While new home sales received a slight bounce in November from moderating mortgage rates, the housing market continues to struggle because of ongoing supply chain disruptions, elevated construction costs, and challenging affordability conditions.
Sales of newly built, single-family homes in November increased 5.8% to a 640,000 seasonally adjusted annual rate, according to newly released data by the U.S. Department of Housing and Urban Development and the U.S. Census Bureau. On a year-to-date basis, new home sales are down 15.2%.

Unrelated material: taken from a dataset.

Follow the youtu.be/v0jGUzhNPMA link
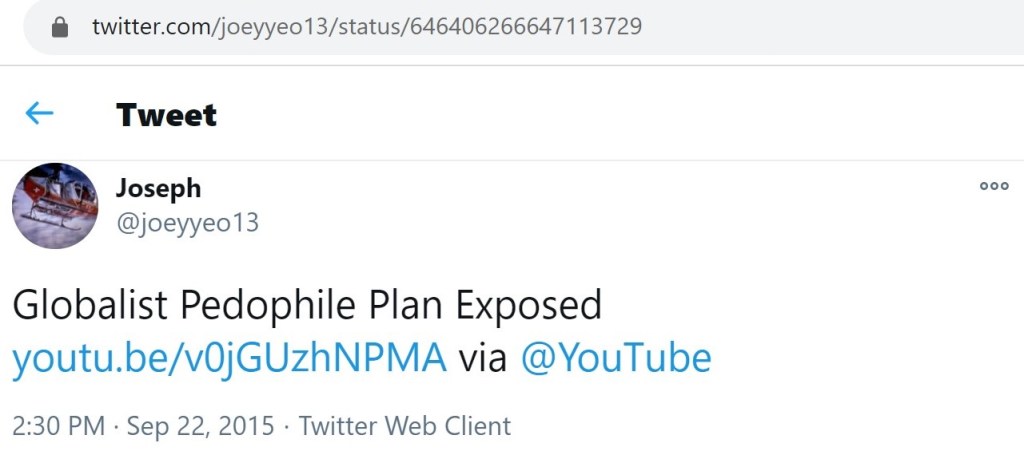The width and height of the screenshot is (1024, 451). click(x=229, y=357)
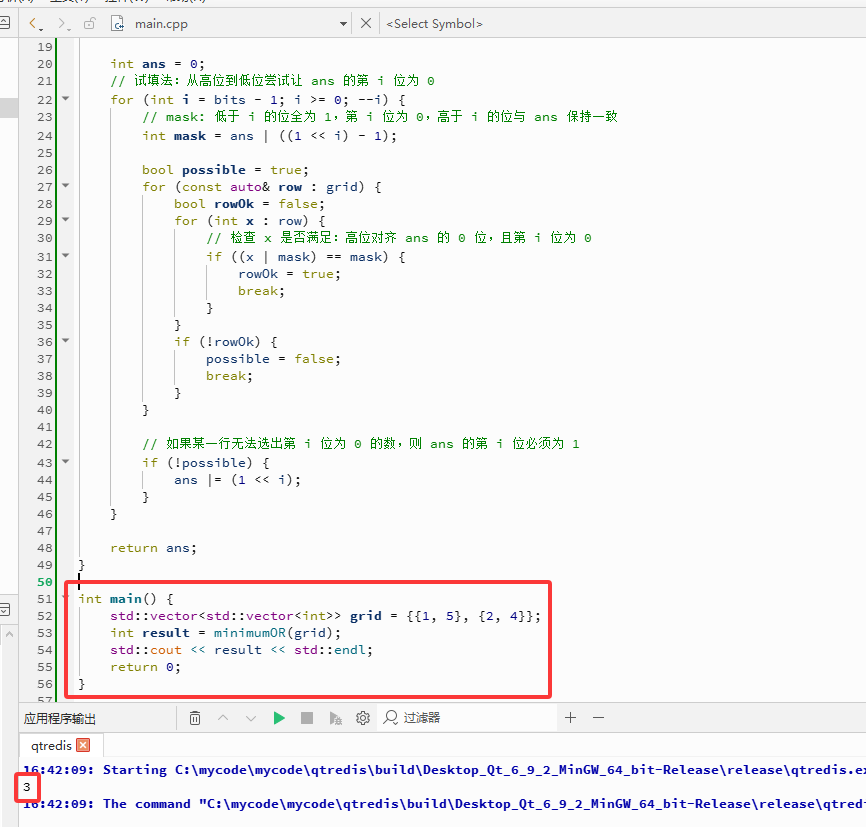This screenshot has height=827, width=866.
Task: Jump to previous output item arrow
Action: 223,718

Due to higher construction costs and ongoing supply-chain issues, the median price of a newly-built single-family home in November was $471,200, 9.5% higher than a year ago. The impact of higher construction costs has made building entry-level homes particularly difficult. In November 2021, 13% of new home sales were priced below $300,000. That share has now fallen to 7%.
A new home sale occurs when a sales contract is signed or a deposit is accepted. The home can be in any stage of construction: not yet started, under construction or completed. In addition to adjusting for seasonal effects, the November reading of 640,000 units is the number of homes that would sell if this pace continued for the next 12 months.
New single-family home inventory remained elevated at an 8.6 months’ supply (of varying stages of construction). A measure near a 6 months’ supply is considered balanced. The count of homes available for sale, 461,000, is up 18.2% over last year.
A year ago, there were just 32,000 completed, ready to occupy homes available for sale (blue area below). By November 2022, that number increased to 64,000, reflecting flagging demand and more standing inventory due to lower sales.
Regionally, on a year-to-date basis, new home sales fell in all four regions, down 3.6% in the Northeast, 22.3% in the Midwest, 13.1% in the South and 19.3% in the West.